Following World War II, oil heating boilers took over from coal burners along the Eastern Seaboard; diesel locomotives took over from coal-fired steam engines under dieselisation; oil-fired electricity plants were built; petroleum-burning buses replaced electric streetcars in a GM driven conspiracy, for which they were found guilty, and citizens bought gasoline powered cars. Interstate Highways helped make cars the major means of personal transportation.[19] As oil imports increased, US foreign policy was inexorably drawn into Middle East politics, supporting oil-producing Saudi Arabia and patrolling the sea lanes of the Persian Gulf.[20]

Hydroelectricity was the basis of Nikola Tesla's introduction of the U.S. electricity grid, starting at Niagara Falls, NY in 1883.[21] Electricity generated by major dams like the Jensen Dam, TVA Project, Grand Coulee Dam and Hoover Dam still produce some of the lowest-priced ($0.08/kWh), clean electricity in America. Rural electrification strung power lines to many more areas.[12][22]

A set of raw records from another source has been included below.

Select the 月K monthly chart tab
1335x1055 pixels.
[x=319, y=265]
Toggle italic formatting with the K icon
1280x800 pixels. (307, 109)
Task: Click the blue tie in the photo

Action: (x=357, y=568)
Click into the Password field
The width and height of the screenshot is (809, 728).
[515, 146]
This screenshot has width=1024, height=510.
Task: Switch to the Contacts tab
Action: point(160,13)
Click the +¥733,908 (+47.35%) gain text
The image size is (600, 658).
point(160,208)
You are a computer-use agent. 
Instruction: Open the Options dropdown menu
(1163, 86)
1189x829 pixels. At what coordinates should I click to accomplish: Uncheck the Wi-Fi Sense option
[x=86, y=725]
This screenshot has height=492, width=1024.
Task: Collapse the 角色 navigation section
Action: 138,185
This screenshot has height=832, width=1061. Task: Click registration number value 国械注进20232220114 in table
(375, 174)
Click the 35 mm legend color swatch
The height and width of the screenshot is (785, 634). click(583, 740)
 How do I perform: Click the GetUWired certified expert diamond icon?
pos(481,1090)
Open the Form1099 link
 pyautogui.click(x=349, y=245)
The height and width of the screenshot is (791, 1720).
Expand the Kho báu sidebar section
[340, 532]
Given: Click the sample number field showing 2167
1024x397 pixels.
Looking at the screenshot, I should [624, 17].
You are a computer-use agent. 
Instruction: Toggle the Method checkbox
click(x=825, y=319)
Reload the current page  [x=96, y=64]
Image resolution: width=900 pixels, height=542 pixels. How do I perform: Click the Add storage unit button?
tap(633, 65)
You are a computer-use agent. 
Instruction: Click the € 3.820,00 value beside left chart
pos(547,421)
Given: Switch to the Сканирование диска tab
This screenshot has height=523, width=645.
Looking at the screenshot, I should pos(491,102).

Utilities have their rates set to earn a revenue stream that provides them with a constant 10% – 13% rate of return based on operating costs. Increases or decreases of the operating costs of electricity production are passed directly through to the consumers.[23][unreliable source?]

The federal government provided substantially larger subsidies to fossil fuels than to renewables in the 2002–2008 period. Subsidies to fossil fuels totaled approximately $72 billion over the study period, representing a direct cost to taxpayers. Subsidies for renewable fuels, totaled $29 billion over the same period.[24]

In some cases, the U.S. has used its energy policy as a means to pursue other international goals. Richard Heinberg, a professor from Santa Rosa, California argues that a declassified CIA document shows that the U.S. used oil prices as leverage against the economy of the Soviet Union. Specifically, he argues that the U.S. intentionally worked with Saudi Arabia during the Reagan administration to keep oil prices low, thus decreasing the purchasing power of the Soviet Union's petroleum export industry. When combined with other U.S. efforts to drain Soviet resources, this was eventually a major cause in the dissolution of the Soviet Union.[25]